Aim of the exercise » Quote the items below word for word, starting with the very first line and ending with the line that contains "pos(137,130)", with both of those lines included.

Provided material »
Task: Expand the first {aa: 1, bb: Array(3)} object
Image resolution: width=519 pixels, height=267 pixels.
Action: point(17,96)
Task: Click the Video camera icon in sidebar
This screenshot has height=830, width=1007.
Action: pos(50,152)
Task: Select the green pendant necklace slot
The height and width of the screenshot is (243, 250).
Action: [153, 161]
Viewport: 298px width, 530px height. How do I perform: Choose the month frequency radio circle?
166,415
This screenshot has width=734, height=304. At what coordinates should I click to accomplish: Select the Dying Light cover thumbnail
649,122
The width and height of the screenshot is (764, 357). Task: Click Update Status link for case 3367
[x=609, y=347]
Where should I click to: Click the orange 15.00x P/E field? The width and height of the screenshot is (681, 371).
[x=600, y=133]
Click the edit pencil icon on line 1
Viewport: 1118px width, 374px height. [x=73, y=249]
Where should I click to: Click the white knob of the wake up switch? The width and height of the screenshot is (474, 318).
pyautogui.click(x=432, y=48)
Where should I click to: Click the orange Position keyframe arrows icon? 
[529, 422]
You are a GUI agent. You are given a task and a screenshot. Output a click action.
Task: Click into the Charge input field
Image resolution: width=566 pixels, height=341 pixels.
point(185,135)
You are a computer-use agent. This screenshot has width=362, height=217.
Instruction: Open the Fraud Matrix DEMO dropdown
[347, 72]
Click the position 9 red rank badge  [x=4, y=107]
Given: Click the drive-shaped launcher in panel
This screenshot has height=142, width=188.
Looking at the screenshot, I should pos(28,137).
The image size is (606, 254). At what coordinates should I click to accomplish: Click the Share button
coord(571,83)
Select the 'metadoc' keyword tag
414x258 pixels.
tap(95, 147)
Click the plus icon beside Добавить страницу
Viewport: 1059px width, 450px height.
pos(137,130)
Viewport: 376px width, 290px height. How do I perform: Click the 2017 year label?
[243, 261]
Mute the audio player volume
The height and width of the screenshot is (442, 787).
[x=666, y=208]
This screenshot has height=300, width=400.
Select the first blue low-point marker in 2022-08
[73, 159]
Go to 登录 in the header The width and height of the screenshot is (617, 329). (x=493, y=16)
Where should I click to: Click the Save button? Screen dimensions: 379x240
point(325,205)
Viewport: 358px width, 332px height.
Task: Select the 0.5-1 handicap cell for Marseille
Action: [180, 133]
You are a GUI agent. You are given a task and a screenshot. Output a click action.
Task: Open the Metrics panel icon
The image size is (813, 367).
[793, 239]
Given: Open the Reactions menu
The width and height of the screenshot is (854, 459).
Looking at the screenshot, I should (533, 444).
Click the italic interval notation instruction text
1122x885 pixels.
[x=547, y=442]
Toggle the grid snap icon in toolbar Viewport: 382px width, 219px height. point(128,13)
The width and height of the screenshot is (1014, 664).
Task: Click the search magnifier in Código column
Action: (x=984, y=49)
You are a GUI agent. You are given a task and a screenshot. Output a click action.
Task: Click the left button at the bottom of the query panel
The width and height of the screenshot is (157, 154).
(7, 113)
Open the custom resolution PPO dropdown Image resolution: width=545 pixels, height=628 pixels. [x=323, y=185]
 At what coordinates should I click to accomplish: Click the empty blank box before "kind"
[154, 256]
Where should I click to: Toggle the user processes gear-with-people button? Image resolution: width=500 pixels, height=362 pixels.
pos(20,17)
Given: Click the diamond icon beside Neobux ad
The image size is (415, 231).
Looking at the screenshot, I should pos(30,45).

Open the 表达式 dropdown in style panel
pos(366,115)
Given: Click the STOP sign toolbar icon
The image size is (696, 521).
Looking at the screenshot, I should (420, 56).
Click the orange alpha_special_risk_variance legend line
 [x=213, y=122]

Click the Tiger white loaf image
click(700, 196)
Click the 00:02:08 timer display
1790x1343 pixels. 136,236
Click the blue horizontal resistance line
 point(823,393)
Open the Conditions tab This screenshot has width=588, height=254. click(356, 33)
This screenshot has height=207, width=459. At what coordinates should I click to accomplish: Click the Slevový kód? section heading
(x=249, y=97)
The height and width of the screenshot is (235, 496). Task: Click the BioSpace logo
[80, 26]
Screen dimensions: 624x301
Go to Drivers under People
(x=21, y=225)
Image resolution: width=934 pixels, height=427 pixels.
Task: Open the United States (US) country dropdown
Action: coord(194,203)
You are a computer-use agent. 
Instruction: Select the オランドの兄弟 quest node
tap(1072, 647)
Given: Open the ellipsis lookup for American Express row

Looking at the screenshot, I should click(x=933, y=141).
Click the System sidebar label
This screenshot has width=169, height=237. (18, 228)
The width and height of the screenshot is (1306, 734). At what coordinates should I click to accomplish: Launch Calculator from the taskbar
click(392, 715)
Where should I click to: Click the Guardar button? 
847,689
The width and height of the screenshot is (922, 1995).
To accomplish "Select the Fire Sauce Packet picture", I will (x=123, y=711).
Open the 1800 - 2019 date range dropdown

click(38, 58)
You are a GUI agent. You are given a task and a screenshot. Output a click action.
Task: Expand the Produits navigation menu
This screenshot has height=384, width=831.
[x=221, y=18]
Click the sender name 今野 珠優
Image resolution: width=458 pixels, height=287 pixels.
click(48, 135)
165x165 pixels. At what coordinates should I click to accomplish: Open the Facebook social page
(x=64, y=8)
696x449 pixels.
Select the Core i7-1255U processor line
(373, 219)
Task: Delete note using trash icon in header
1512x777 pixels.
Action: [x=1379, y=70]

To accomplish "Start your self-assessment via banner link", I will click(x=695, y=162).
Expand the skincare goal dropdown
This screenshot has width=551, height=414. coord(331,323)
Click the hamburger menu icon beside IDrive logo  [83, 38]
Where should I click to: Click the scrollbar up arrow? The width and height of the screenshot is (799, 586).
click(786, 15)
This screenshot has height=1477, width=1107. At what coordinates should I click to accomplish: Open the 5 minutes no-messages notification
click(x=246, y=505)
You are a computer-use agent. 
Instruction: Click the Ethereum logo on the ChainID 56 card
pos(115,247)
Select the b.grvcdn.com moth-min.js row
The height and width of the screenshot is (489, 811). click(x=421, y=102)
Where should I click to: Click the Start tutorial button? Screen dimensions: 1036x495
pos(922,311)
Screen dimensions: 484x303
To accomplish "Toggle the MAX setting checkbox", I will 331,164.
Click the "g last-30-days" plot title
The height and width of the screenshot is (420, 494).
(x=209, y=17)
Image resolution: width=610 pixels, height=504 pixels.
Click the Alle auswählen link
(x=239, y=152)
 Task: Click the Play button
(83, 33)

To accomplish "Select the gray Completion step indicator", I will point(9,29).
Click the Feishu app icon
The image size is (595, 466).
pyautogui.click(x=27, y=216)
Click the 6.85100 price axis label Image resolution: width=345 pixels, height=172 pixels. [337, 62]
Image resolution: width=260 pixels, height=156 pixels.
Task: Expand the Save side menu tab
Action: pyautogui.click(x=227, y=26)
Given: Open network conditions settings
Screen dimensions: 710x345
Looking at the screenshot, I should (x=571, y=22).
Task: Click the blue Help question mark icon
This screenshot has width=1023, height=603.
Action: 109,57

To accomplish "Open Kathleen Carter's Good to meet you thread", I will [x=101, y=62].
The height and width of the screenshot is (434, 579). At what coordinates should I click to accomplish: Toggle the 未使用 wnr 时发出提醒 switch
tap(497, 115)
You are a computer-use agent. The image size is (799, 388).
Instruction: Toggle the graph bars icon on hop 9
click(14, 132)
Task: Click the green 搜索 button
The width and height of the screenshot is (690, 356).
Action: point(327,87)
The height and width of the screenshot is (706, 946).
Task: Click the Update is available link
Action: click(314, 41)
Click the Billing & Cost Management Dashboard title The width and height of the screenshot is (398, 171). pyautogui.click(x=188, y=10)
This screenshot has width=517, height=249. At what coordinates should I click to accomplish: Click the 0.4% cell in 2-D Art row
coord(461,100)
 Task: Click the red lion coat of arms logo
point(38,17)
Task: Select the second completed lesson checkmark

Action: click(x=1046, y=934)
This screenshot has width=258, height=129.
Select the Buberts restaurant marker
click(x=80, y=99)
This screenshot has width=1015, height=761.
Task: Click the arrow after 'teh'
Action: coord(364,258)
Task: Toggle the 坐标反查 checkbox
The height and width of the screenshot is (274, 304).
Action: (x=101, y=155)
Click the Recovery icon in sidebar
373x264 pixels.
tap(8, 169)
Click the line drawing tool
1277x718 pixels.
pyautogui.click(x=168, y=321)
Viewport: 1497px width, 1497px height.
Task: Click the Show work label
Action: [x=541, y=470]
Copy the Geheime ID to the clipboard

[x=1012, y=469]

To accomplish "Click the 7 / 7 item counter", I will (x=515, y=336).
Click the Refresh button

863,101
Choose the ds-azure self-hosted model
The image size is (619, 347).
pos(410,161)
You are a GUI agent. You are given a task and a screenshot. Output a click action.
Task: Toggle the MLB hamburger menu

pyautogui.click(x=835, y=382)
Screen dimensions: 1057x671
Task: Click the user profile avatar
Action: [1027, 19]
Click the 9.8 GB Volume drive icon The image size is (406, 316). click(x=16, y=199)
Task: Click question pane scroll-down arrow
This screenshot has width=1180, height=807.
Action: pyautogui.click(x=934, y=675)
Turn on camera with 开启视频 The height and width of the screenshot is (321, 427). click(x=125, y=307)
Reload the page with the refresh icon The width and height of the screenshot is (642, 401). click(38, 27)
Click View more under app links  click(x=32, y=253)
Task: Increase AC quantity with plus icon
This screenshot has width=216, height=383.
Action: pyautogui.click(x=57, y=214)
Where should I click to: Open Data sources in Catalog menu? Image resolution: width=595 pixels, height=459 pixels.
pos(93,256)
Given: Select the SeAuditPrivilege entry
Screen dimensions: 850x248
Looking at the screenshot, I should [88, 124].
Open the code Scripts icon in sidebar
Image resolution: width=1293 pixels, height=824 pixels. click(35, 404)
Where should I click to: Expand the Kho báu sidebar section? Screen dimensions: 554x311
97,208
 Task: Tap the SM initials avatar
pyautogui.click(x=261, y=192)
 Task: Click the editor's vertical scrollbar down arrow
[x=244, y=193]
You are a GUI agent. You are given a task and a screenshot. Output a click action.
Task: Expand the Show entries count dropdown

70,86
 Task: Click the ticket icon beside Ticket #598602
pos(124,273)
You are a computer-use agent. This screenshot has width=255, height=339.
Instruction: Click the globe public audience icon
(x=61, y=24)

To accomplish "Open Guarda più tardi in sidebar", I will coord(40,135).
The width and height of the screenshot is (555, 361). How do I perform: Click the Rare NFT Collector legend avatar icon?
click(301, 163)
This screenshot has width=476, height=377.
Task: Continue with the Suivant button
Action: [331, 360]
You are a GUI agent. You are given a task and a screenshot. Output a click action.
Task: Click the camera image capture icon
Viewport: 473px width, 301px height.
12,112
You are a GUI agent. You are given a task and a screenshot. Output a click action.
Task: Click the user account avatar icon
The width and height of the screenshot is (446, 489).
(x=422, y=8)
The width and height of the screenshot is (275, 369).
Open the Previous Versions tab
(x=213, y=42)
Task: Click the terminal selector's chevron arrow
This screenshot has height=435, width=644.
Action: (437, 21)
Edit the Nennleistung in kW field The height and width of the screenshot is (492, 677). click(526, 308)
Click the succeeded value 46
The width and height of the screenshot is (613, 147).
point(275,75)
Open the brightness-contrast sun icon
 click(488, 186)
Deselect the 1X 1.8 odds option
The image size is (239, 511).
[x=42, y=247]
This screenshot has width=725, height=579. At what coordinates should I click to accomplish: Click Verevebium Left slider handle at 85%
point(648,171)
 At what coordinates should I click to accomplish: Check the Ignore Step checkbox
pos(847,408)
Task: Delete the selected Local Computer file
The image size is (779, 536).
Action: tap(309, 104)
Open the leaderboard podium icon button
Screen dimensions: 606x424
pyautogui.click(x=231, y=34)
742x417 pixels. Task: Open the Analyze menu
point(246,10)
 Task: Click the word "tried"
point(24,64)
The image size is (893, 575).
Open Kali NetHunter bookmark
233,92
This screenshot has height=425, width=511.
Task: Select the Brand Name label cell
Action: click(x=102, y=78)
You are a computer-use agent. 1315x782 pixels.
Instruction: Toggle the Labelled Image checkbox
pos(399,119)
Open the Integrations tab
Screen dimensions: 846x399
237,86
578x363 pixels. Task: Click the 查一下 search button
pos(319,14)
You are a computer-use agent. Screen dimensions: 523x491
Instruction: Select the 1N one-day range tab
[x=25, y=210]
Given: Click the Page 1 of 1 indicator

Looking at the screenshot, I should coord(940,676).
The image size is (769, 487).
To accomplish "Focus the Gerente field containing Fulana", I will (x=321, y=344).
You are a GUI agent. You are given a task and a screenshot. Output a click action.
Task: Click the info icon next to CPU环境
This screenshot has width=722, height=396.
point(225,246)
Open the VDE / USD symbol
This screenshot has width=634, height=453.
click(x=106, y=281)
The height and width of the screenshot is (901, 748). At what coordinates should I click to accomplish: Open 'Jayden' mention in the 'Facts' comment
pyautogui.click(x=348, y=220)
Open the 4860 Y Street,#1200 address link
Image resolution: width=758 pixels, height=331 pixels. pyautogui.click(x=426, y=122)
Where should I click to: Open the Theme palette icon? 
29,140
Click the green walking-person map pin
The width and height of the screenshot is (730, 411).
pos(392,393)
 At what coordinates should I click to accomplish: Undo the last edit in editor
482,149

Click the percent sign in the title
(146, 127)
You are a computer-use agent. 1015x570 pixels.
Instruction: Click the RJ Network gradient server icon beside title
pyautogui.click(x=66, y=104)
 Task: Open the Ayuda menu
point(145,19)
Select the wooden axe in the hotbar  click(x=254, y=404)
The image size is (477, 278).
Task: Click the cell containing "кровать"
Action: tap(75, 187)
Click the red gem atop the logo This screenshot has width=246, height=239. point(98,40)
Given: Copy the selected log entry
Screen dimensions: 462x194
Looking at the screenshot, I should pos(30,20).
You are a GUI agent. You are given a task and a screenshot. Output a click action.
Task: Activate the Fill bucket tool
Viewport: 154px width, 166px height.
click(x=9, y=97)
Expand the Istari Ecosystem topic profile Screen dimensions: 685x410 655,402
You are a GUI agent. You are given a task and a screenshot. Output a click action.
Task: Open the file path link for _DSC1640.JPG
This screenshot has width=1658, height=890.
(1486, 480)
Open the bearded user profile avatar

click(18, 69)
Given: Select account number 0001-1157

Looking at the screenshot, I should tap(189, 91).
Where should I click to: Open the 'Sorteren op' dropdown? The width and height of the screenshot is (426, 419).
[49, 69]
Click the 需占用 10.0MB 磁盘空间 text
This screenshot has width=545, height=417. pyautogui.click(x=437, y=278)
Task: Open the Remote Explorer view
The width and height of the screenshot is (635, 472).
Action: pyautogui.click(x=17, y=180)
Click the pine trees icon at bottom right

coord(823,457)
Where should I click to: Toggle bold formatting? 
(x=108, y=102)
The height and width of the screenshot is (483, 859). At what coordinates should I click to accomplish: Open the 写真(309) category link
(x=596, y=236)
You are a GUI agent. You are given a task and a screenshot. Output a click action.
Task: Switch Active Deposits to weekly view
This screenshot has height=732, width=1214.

Answer to the problem »
Task: Expand the first {aa: 1, bb: Array(3)} object
Image resolution: width=519 pixels, height=267 pixels.
Action: point(17,96)
Task: Click the Video camera icon in sidebar
This screenshot has height=830, width=1007.
Action: pos(50,152)
Task: Select the green pendant necklace slot
The height and width of the screenshot is (243, 250).
Action: [153, 161]
Viewport: 298px width, 530px height. How do I perform: Choose the month frequency radio circle?
166,415
This screenshot has width=734, height=304. At what coordinates should I click to accomplish: Select the Dying Light cover thumbnail
649,122
The width and height of the screenshot is (764, 357). Task: Click Update Status link for case 3367
[x=609, y=347]
Where should I click to: Click the orange 15.00x P/E field? The width and height of the screenshot is (681, 371).
[x=600, y=133]
Click the edit pencil icon on line 1
Viewport: 1118px width, 374px height. [x=73, y=249]
Where should I click to: Click the white knob of the wake up switch? The width and height of the screenshot is (474, 318).
pyautogui.click(x=432, y=48)
Where should I click to: Click the orange Position keyframe arrows icon? 
[529, 422]
You are a GUI agent. You are given a task and a screenshot. Output a click action.
Task: Click into the Charge input field
Image resolution: width=566 pixels, height=341 pixels.
point(185,135)
You are a computer-use agent. This screenshot has width=362, height=217.
Instruction: Open the Fraud Matrix DEMO dropdown
[347, 72]
Click the position 9 red rank badge  [x=4, y=107]
Given: Click the drive-shaped launcher in panel
This screenshot has height=142, width=188.
Looking at the screenshot, I should pos(28,137).
The image size is (606, 254). At what coordinates should I click to accomplish: Click the Share button
coord(571,83)
Select the 'metadoc' keyword tag
414x258 pixels.
tap(95, 147)
Click the plus icon beside Добавить страницу
Viewport: 1059px width, 450px height.
pos(137,130)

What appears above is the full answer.